3.1.3. Powder X-Ray Diffraction (PXRD)

The PXRD patterns (in the 2θ domain = 3–40°) of NIC, PIR, HE, and their binary physical mixtures (1:1, w/w) are presented in Figure 6. The diffraction patterns of NIC and PIR showed the presence of numerous distinct peaks, indicating that these substances are crystalline materials. The 2θ values of the more intense peaks of NIC were 5.32; 10.66; 11.91; 13.51; 14.39; 15.86; 16.03; 16.30; 17.01; 18.20; 18.43; 20.77; 21.52; 22.05; 22.66; 23.27; 24.72; 25.67; 26.07; 26.33; 26.89; and 30.06. The 2θ values of the more intense peaks of PIR were 20.81; 21.30; and 21.64. In contrast, HE showed no distinct diffraction peaks, confirming its amorphous nature. No information on the PXRD analysis of HE was found in the literature. Estimating the 2θ values of the HE peaks in the mixture with NIC and PIR is difficult, but an increase in the intensity of the diffraction peaks could be observed at 2θ values between 14.00 and 25.00.

The PXRD patterns of the physical mixtures of NIC with HE, NIC with PIR, and NIC with HE reflected the diffraction profiles of the individual substances, with no new peaks detected, indicating complete compatibility of the analyzed substances.

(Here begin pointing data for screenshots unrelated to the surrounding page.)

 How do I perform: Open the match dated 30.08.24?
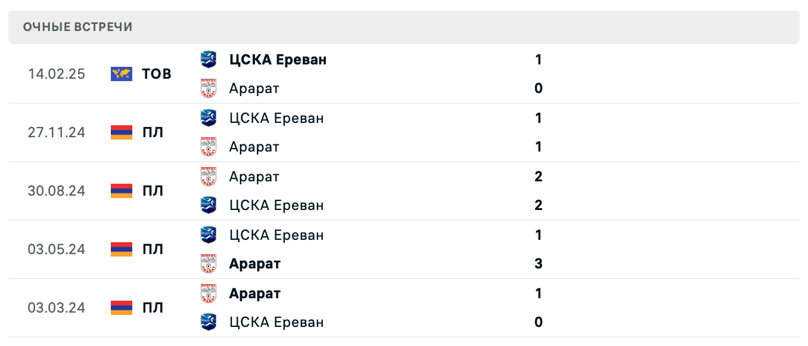(56, 191)
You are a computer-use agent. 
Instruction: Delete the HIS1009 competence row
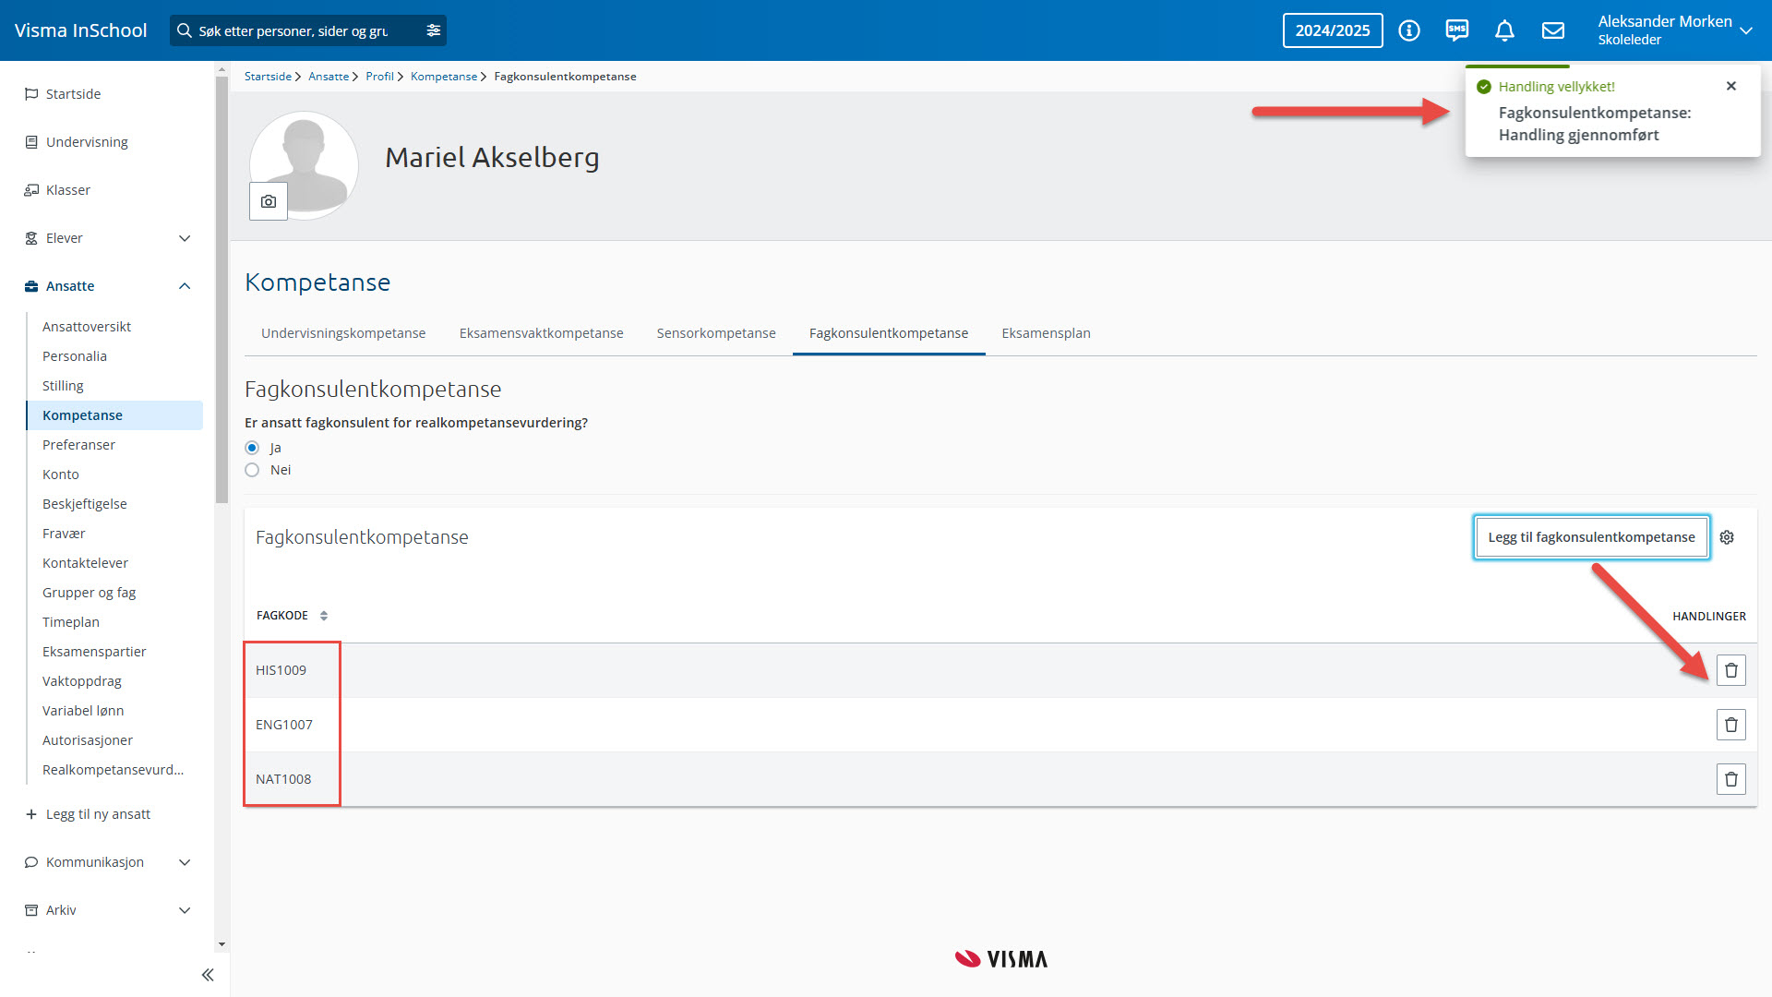pos(1730,670)
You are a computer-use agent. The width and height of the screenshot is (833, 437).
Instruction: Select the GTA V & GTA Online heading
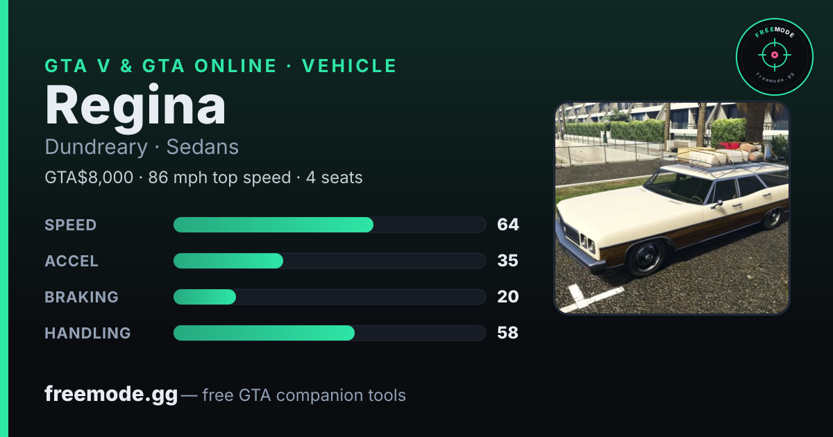point(221,66)
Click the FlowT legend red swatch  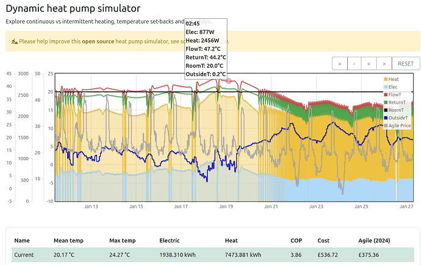pyautogui.click(x=385, y=94)
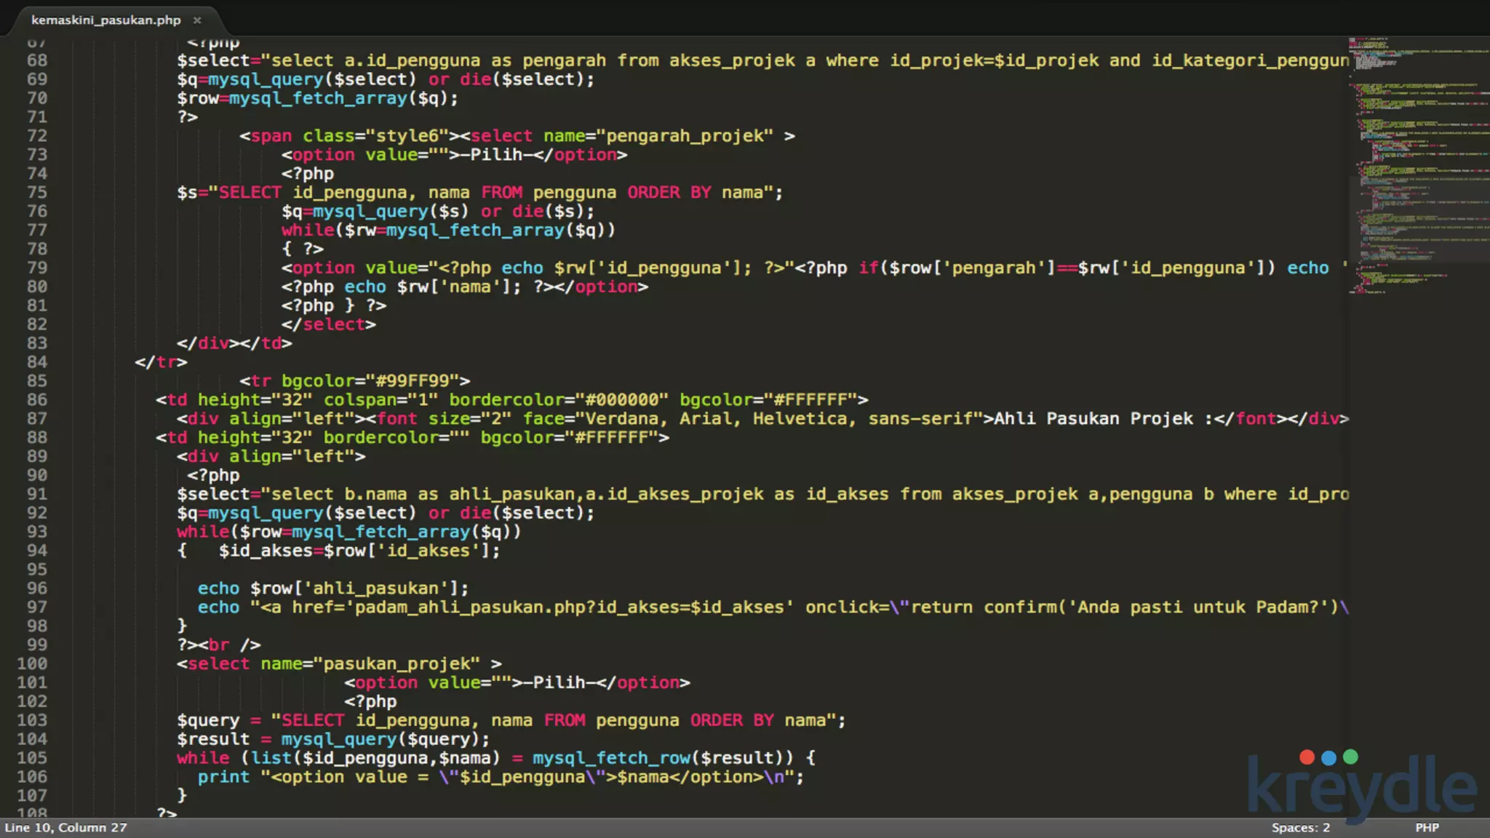The height and width of the screenshot is (838, 1490).
Task: Click line number 85 in the gutter
Action: 36,381
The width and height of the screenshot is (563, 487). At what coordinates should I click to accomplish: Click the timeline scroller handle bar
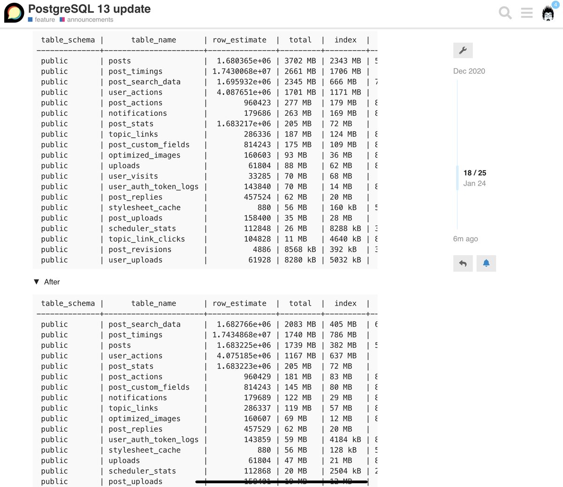(457, 178)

Similarly, in the PXRD patterns of the binary physical mixtures (1:1, w/w) of NIC, PIR, and HE with each of the excipients used in the study (MC, ML, SSG, MS, PVP, and MC) (as shown in Figure 7a–c), no changes were observed compared to the diffraction patterns of the individual substances. This indicates the solid-state compatibility of each API with the excipients included in the study.

In conclusion, the DSC, FTIR, and PXRD analyses demonstrated the physicochemical compatibility between the active substances (NIC, PIR, and HE) and excipients. The absence of significant interactions suggests that the stability of the product is unlikely to be compromised by incompatibilities between components [49,50].

3.2. Pharmaceutical Formulation Development and Stability Evaluation

3.2.1. Pharmaco-Technological Parameters of Capsule Formulations

Four capsule formulations containing active substances NIC, PIR, and HE were developed (Table 1). The dosages of the active principles were calculated based on their pharmacotherapeutic indications, toxicity profiles, and the anticipated effects.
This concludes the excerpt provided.